Para reducir el riesgo, además de instalar agua potable en sus casas, las familias de Cordillera Blanca buscaron la ayuda de expertos. Así, gracias al apoyo de ingenieros del Instituto de Montaña y la Universidad Nacional Santiago Antúnez de Mayolo de Áncash, iniciaron un proyecto para salvar el río. Durante más de dos años todo el equipo del CIAL fue entrenado para medir la calidad del agua y construir una red de canales para purificarla.

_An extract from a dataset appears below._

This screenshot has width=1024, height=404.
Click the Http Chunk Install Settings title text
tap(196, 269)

Esta mañana Vicente Salvador, presidente del CIAL, va delante e inspecciona junto a sus compañeros que el sistema funcione. Desde el viejo canal instalado a un lado del río, el agua viaja por una red de canales de tres kilómetros de extensión, construidos a inicios del 2014. El sistema, explica Vicente, funciona como una especie de intestino: el agua pasa primero por unos pozos donde se queda el sedimento y luego viajan a otros pozos más grandes donde se han sembrado totorales y juncos, plantas locales que absorben el óxido del agua a través de sus raíces. También se usan bacterias cultivadas en laboratorio que ayudan a reducir la acidez del agua. Al final del proceso, el canal provee de 120 litros de agua purificada por segundo para toda la población. Con esa agua pueden regar un área similar a 60 canchas de fútbol, llena de pastos naturales que les permitirán producir más leche y criar ganado saludable. “Hemos demostrado que podemos curar el río usando nuestro conocimiento ancestral y también el científico”, dice el agricultor, quien no pudo terminar la secundaria.

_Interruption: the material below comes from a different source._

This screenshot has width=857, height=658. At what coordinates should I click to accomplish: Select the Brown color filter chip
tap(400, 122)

Y es que, a pesar de la capacitación, Vicente Salvador recuerda que al principio los comuneros de Cordillera Blanca miraban desconfiados el trabajo del CIAL. ¿Cómo unos campesinos iban a purificar el agua sino eran ingenieros? Tres años después sus paisanos cambiarían de opinión viendo los resultados. Ahora su equipo comparte el conocimiento con otras comunidades cercanas que también padecen el mismo problema. Solo basta recorrer el caudal del río Santa, el más famoso de Áncash, para notarlo: en varios kilómetros de su torrente, puede verse cómo las piedras se tiñen de naranja, de ese óxido tóxico que tanto daño ha hecho a la población de Cordillera Blanca. Doris Chávez, experta del Instituto de Montaña, asegura que la experiencia de la comunidad es importante pues, de tener éxito, podría resolver la contaminación que ya está afectando a otros ríos importantes de la región. Los ríos se nutren unos a otros. El daño de uno se propaga a otro y a otro y a otro, como una reacción en cadena. “Por suerte nosotros ya empezamos a hacer algo para evitarlo”, dice Vicente Salvador, mientras descendemos por el bosque de eucaliptos.

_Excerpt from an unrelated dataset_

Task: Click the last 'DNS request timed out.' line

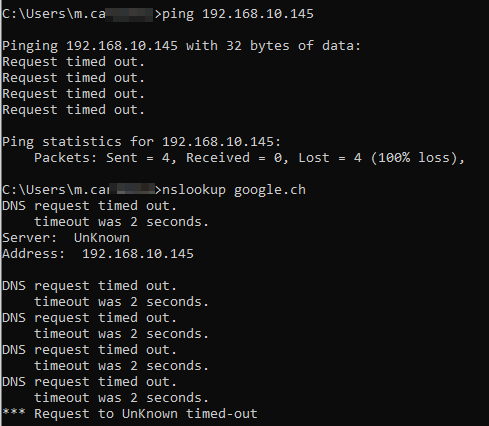Action: pyautogui.click(x=89, y=382)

Después de meses de trabajo purificando el agua, los hijos de los campesinos pueden jugar en ella sin miedo a enfermarse.

En el tramo final del arroyo, cerca de la casa comunal, el agua es más cristalina. La tierra negra y la hierba verde donde pastan unas vacas no tienen rastro de óxido. La señora Fructosa Cruz, dueña de la bodega del pueblo, pide el peachímetro para medir la acidez del agua. Resultado: 6 de pH. “Ahora se puede tomar”, ríe Vicente Salvador mientras recoge un poco de agua con las manos y se moja la cara. También prueba un sorbo. Ya no sabe a limonada: ahora es fresca, no apesta a óxido y eso indica que es de mejor calidad. Es cuestión de tiempo y apoyo, dice el campesino, para beber el agua del río otra vez, sin miedo. ■


Crónica escrita por Joseph Zárate –con fotografías de Enrique Cúneo– que forma parte del libro Lecciones de la Tierra. Fue publicada por el MINAM y la COSUDE en agosto del 2015.